======== Dataset entries
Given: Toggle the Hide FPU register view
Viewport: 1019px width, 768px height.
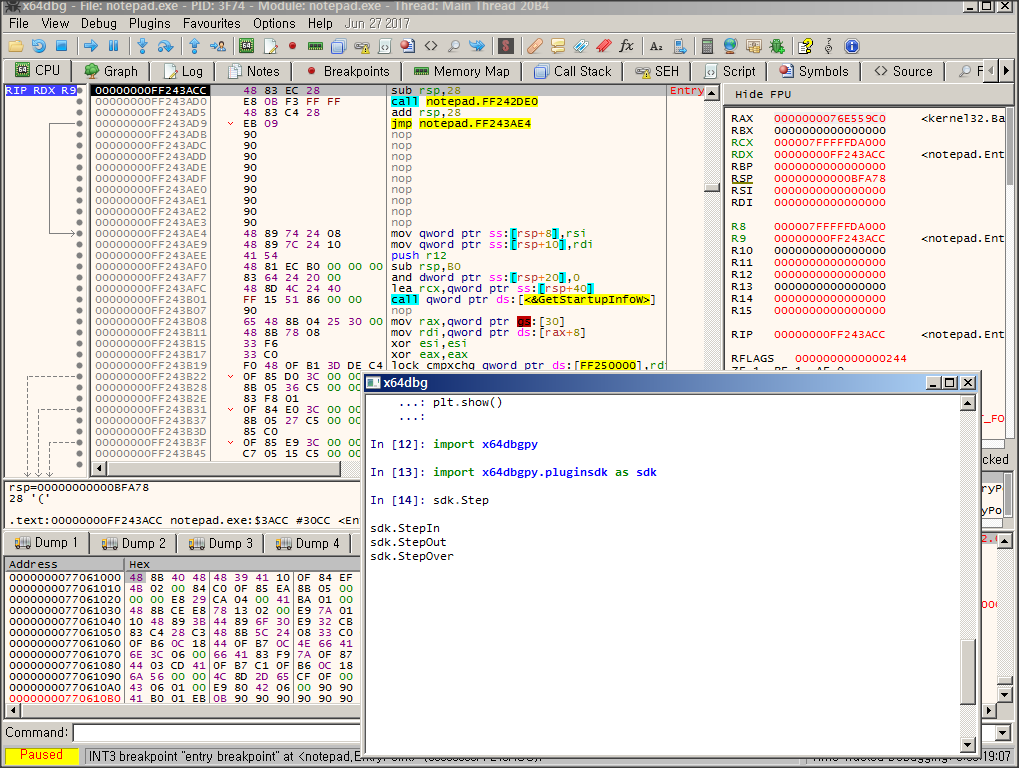Looking at the screenshot, I should (x=762, y=94).
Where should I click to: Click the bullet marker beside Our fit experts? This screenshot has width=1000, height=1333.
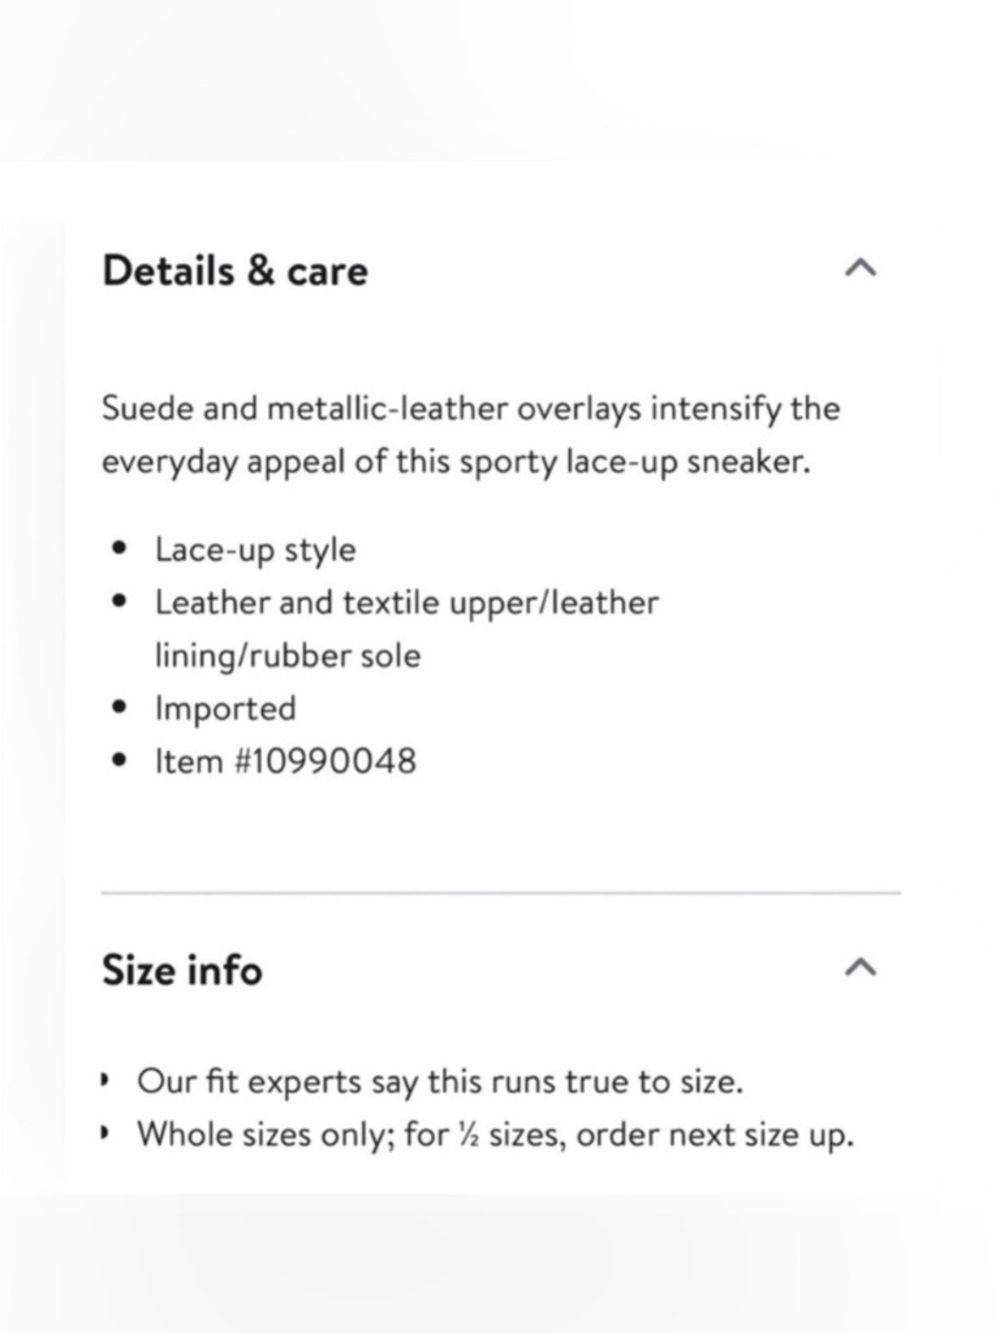pos(104,1081)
================
* _Task item_: The result should be the same data as above, line for line, with the pictures gone.

* _Written solution_:
Given: Toggle the Hide FPU register view
Viewport: 1019px width, 768px height.
Looking at the screenshot, I should (x=762, y=94).
Where should I click to: Click the bullet marker beside Our fit experts? This screenshot has width=1000, height=1333.
pos(104,1081)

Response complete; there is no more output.